Recentemente adquiri um modelo da cisco para aprender sobre a tecnologia e reproduzir algumas situações aqui em casa. É um modelo simples que só pretendo usar para treinar mesmo.
A grande dúvida é que nunca usei um aparelho cisco, e queria aprender a acessá-lo e fazer as configurações mais básicas. 
Tenho o cabo console, mas tive que adaptá-lo para acessar pela minha usb. Não consegui acessar com o putty conectado a porta console. Como posso fazer isso de outra maneira?
Obrigado.

----------


## berghetti

VC tem que identificar qual porta COM foi reconhecida pelo seu PC (veja no gerenciador de tarefas), então você configura no putty a porta COM e a velocidade da conexão de 9600 bits.

----------


## harpia

> VC tem que identificar qual porta COM foi reconhecida pelo seu PC (veja no gerenciador de tarefas), então você configura no putty a porta COM e a velocidade da conexão de 9600 bits.


Já tentei aqui, mas nada acontece, só ouço o som de erro. Tem algum outro programa além do putty para testar?

----------


## berghetti

Tem o teraterm.

----------


## arasouza

> Já tentei aqui, mas nada acontece, só ouço o som de erro. Tem algum outro programa além do putty para testar?

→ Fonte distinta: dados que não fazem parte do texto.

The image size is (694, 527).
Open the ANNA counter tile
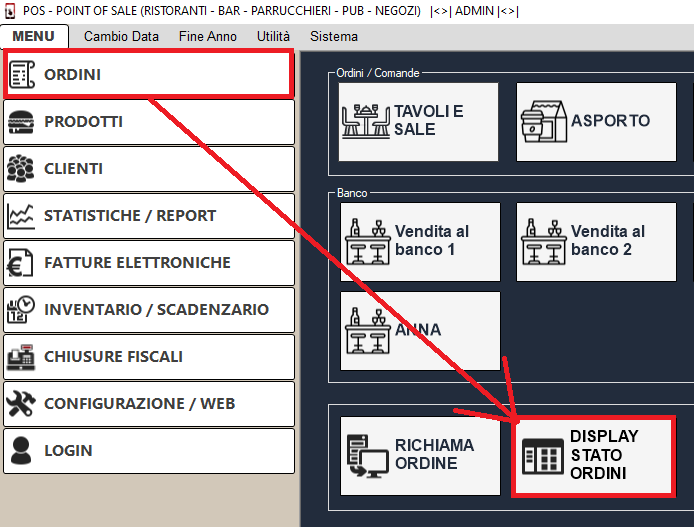[x=420, y=330]
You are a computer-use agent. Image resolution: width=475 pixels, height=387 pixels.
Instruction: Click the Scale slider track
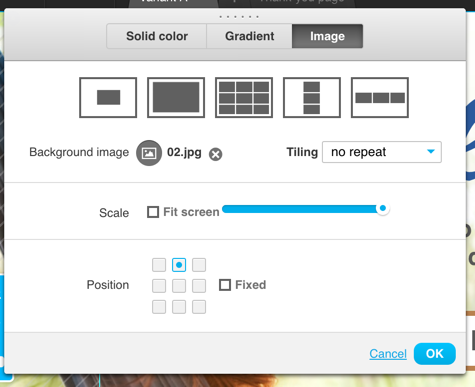(x=305, y=209)
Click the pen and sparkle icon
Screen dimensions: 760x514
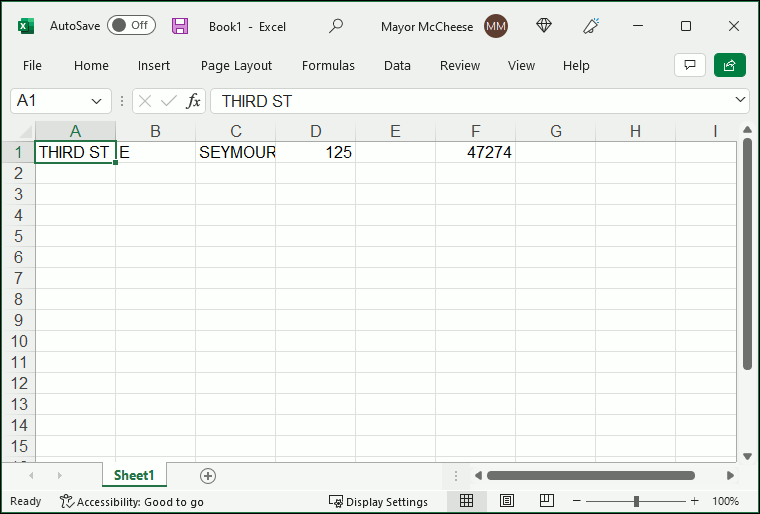[x=592, y=26]
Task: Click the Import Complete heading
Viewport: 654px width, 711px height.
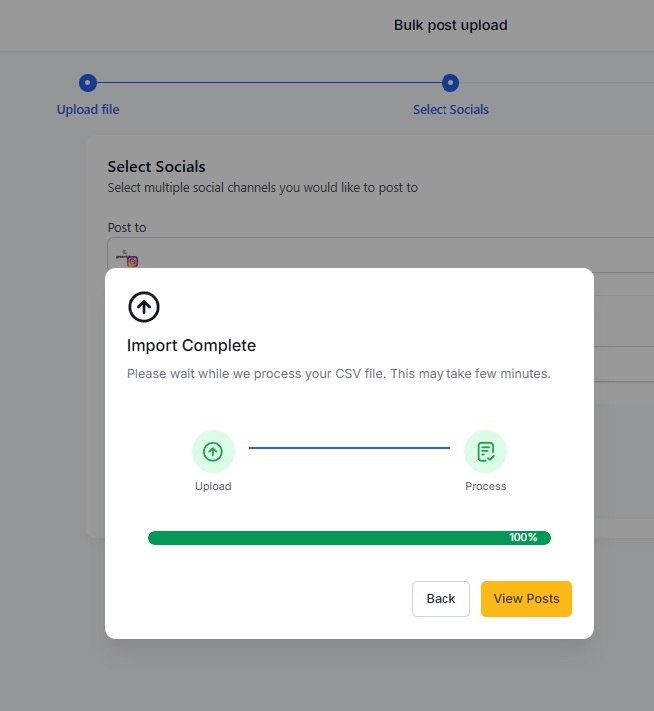Action: click(191, 346)
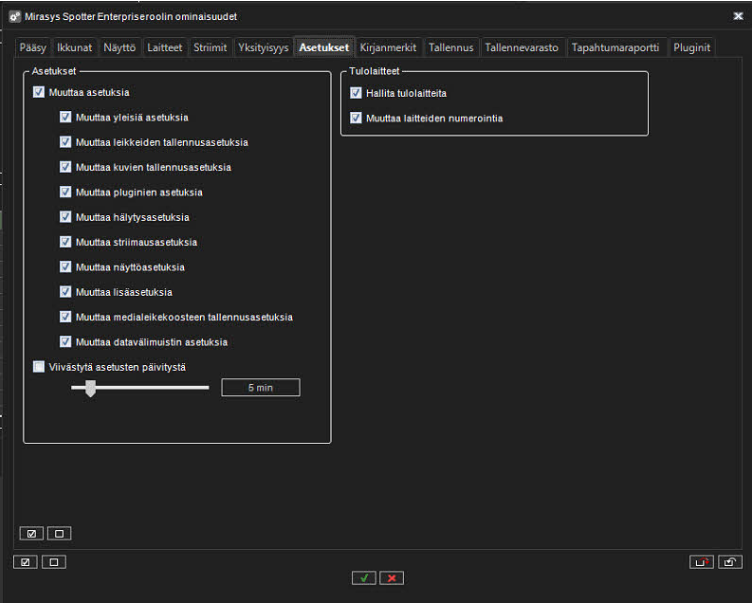Image resolution: width=752 pixels, height=603 pixels.
Task: Enable Viivästytä asetusten päivitystä checkbox
Action: point(39,367)
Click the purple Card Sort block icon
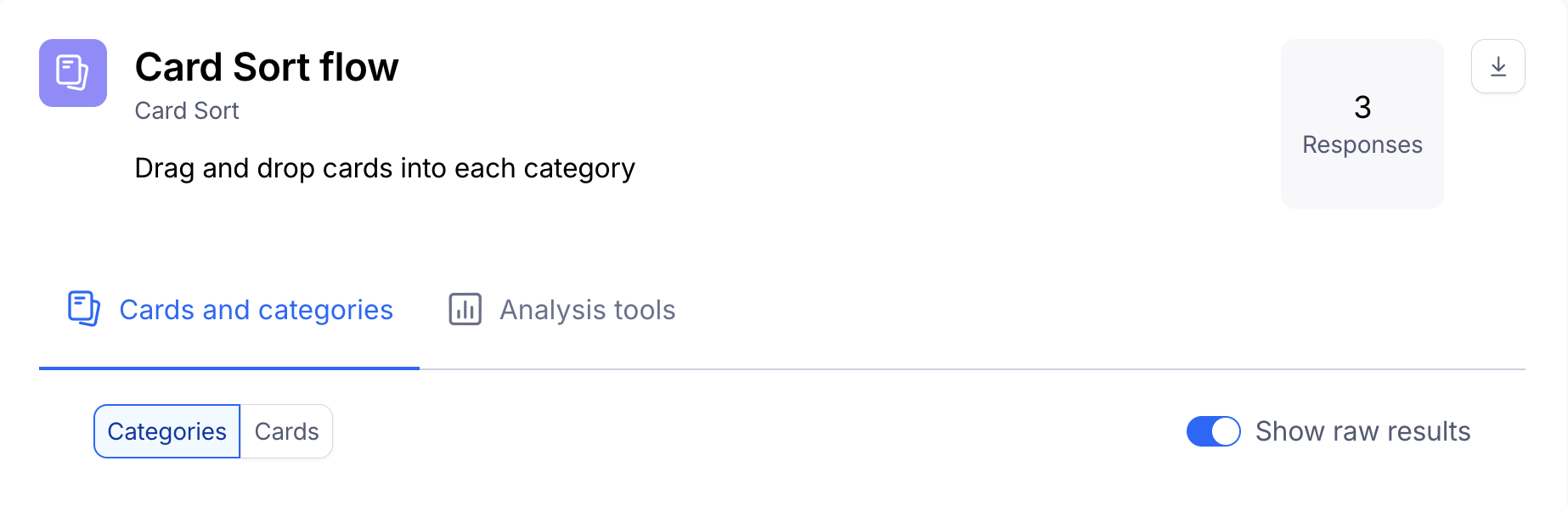 pyautogui.click(x=73, y=73)
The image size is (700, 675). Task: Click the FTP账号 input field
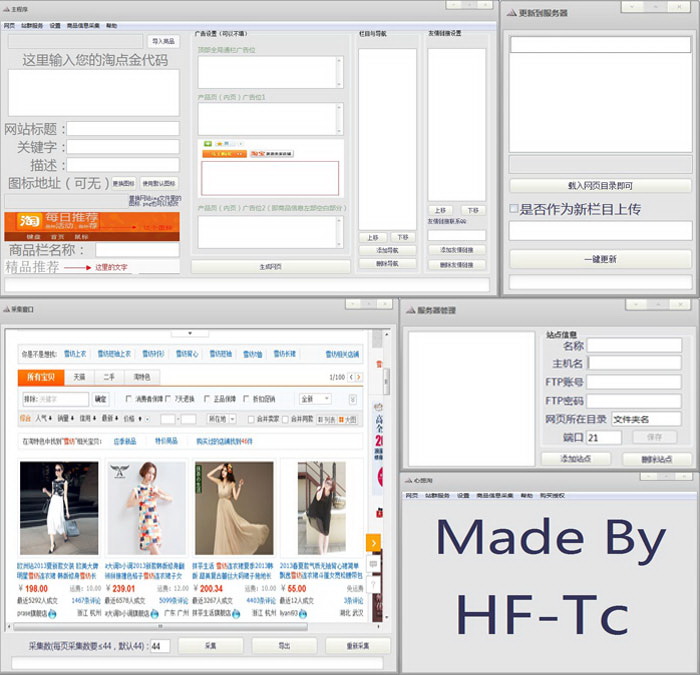coord(633,382)
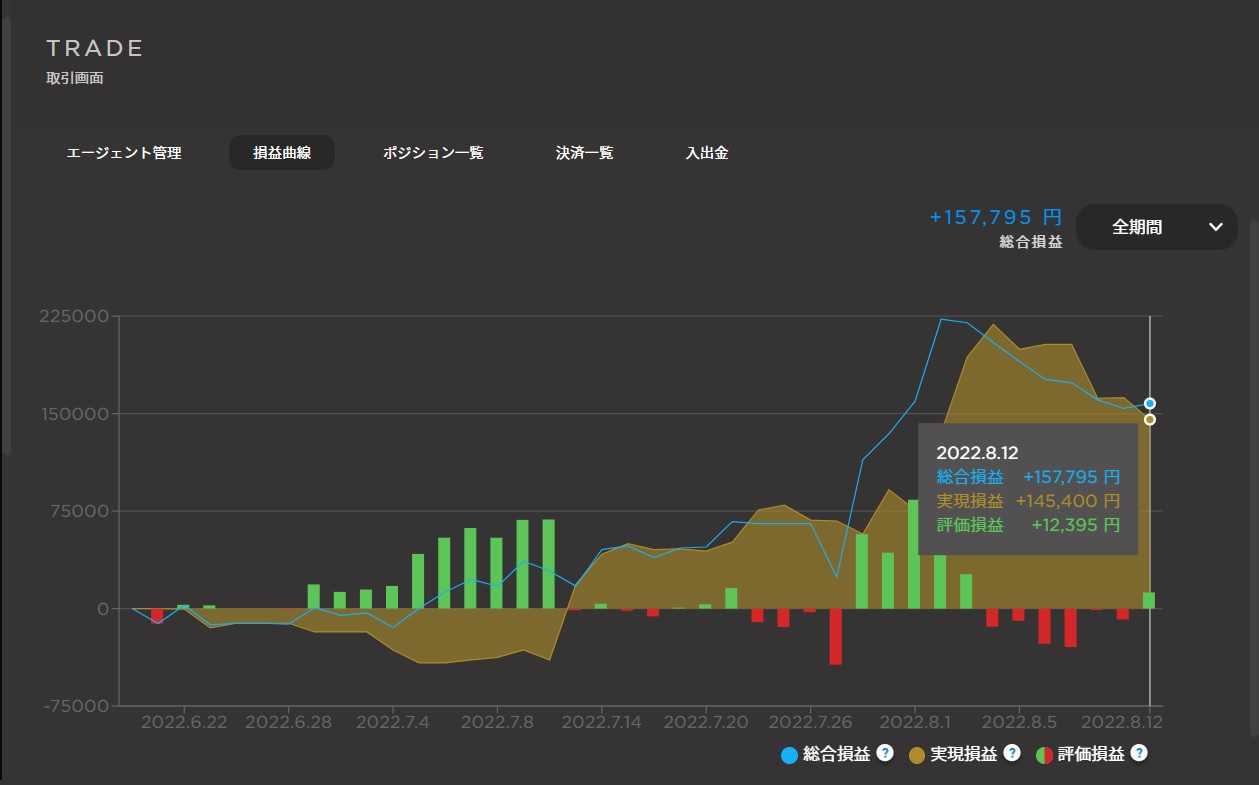Screen dimensions: 1259x785
Task: Click the red-green 評価損益 legend dot
Action: (x=1043, y=755)
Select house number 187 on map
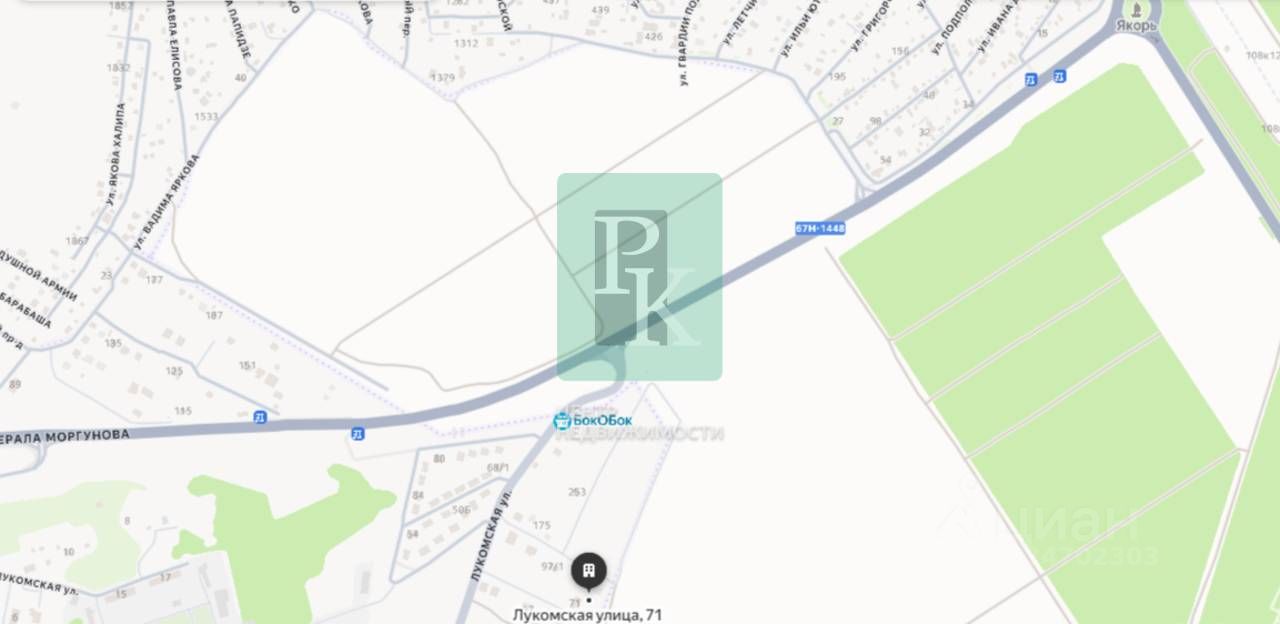Screen dimensions: 1280x624 tap(214, 315)
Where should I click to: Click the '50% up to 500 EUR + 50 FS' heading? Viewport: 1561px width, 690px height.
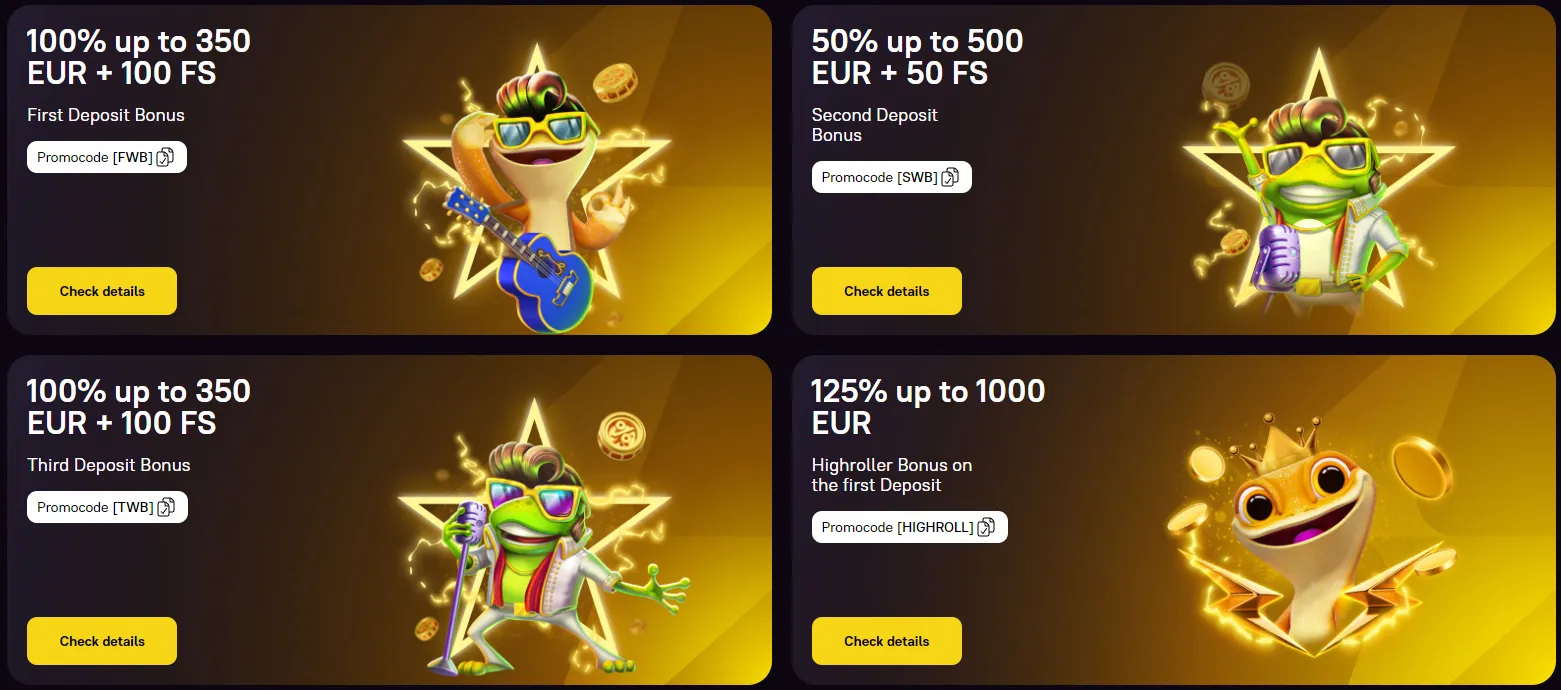tap(916, 57)
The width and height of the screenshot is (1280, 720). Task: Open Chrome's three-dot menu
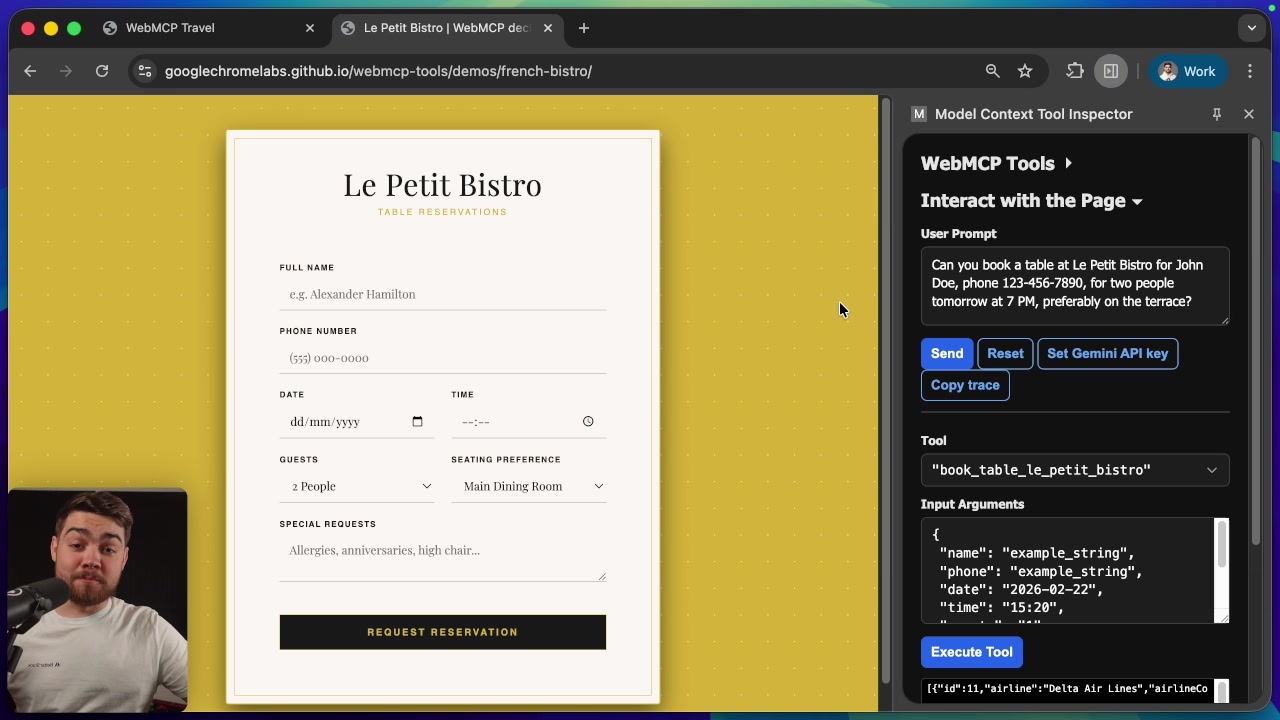tap(1250, 71)
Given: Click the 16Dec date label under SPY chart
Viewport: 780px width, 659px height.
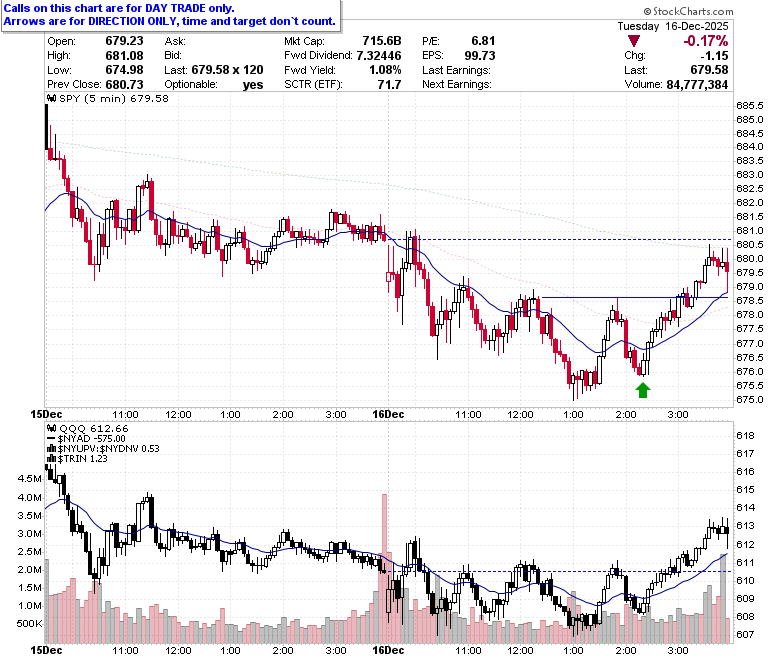Looking at the screenshot, I should point(388,414).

Cara acredito que o problema não seja o putty, como foi dito vc tem q confirmar a porta q foi instalada, lembro q estes adaptadores costumam dar muito problema /usb/seria/serial/usb, além de tentar um equipamento q tenha a porta serial onboard, configure o putty da seguinte forma:
Porta (detectada pelo seu SO)
speed: 9600, data bits: 8 stop bit 1, Parity e Flow control: none
caso a conexão serial esteja ok não tem por que ele não conectar.
sugiro o packet tracer para vc se familiarizar com outros roteadores e switchs da linha cisco aumentando a gama de conhecimentos.

----------


## Nilton Nakao

O meu é um 3Com (HP), ele veio com wan desabilitado, dhcp desabilitado, possui saída para porta serial, baixei o programa putty never, never e ia jogar no lixo de raiva. Descobri que poderia funcionar no modo privilegiado(IP estático) e consegui, ufa!!!
Possui recurso até então nem cogitados, mas posso usar modem de celular; wan e adsl e não sei se posso usar HD externo para ter um armazenamento na nuvem privado. Li numa matéria que os produtos da cisco também podem ser acessados no modo privilegiado e normalmente é em uma das portas, no meu caso era ETH3, agora em qualquer uma delas.

----------